**THE TASK**
Copy exactly, and only, the lines from the line containing "Collapse the ユーザー menu arrow" through the last line of the records below, both included.

★ ★ ★

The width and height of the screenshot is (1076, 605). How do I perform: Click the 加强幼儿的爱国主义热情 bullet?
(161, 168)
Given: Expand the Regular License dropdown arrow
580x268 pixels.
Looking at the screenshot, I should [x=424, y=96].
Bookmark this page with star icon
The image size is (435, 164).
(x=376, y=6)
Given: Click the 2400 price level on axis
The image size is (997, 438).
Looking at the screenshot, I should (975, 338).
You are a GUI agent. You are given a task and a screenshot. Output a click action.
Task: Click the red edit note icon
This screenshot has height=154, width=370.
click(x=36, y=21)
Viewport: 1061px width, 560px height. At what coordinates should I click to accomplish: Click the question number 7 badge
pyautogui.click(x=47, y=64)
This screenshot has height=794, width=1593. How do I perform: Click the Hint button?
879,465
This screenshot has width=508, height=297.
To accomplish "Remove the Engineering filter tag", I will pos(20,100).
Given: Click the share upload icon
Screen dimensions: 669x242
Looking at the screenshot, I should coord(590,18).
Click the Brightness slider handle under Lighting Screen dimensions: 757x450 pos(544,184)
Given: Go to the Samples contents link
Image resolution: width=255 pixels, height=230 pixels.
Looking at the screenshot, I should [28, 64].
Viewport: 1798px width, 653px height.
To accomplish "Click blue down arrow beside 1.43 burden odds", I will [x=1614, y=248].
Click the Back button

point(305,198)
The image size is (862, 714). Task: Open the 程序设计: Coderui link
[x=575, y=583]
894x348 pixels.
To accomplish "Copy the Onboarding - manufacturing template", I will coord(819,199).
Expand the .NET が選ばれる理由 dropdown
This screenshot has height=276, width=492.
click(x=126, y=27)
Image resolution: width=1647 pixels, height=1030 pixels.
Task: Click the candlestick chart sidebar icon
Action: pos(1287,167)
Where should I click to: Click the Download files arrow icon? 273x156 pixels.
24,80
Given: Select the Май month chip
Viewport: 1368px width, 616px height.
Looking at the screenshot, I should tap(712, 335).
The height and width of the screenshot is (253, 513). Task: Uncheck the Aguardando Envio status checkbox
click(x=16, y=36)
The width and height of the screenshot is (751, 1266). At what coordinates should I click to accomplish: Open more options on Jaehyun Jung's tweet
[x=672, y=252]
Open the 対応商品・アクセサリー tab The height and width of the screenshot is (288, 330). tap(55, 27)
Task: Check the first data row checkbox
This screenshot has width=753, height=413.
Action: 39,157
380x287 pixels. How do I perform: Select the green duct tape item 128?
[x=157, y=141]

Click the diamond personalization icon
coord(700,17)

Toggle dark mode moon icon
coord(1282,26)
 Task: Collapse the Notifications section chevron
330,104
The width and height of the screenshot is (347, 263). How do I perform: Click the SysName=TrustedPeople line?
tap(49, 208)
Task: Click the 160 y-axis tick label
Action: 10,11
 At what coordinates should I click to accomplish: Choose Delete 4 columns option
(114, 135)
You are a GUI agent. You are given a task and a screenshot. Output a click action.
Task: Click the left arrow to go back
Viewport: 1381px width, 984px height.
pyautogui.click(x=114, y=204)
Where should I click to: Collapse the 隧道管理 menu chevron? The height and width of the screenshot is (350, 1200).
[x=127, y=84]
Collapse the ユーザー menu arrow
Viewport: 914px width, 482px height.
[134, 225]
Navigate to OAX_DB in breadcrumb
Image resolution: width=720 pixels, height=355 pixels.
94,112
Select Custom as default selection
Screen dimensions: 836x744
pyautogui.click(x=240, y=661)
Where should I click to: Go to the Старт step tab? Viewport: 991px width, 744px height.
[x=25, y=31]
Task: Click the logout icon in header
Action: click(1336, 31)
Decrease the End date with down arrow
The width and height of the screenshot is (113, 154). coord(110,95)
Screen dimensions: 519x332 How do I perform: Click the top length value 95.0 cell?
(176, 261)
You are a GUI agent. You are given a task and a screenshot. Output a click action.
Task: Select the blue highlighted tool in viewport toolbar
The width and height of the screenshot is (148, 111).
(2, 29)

★ ★ ★

**EXPECTED OUTPUT**
Collapse the ユーザー menu arrow
Viewport: 914px width, 482px height.
[134, 225]
Navigate to OAX_DB in breadcrumb
Image resolution: width=720 pixels, height=355 pixels.
94,112
Select Custom as default selection
Screen dimensions: 836x744
pyautogui.click(x=240, y=661)
Where should I click to: Go to the Старт step tab? Viewport: 991px width, 744px height.
[x=25, y=31]
Task: Click the logout icon in header
Action: click(1336, 31)
Decrease the End date with down arrow
The width and height of the screenshot is (113, 154). coord(110,95)
Screen dimensions: 519x332 How do I perform: Click the top length value 95.0 cell?
(176, 261)
You are a GUI agent. You are given a task and a screenshot. Output a click action.
Task: Select the blue highlighted tool in viewport toolbar
The width and height of the screenshot is (148, 111).
(2, 29)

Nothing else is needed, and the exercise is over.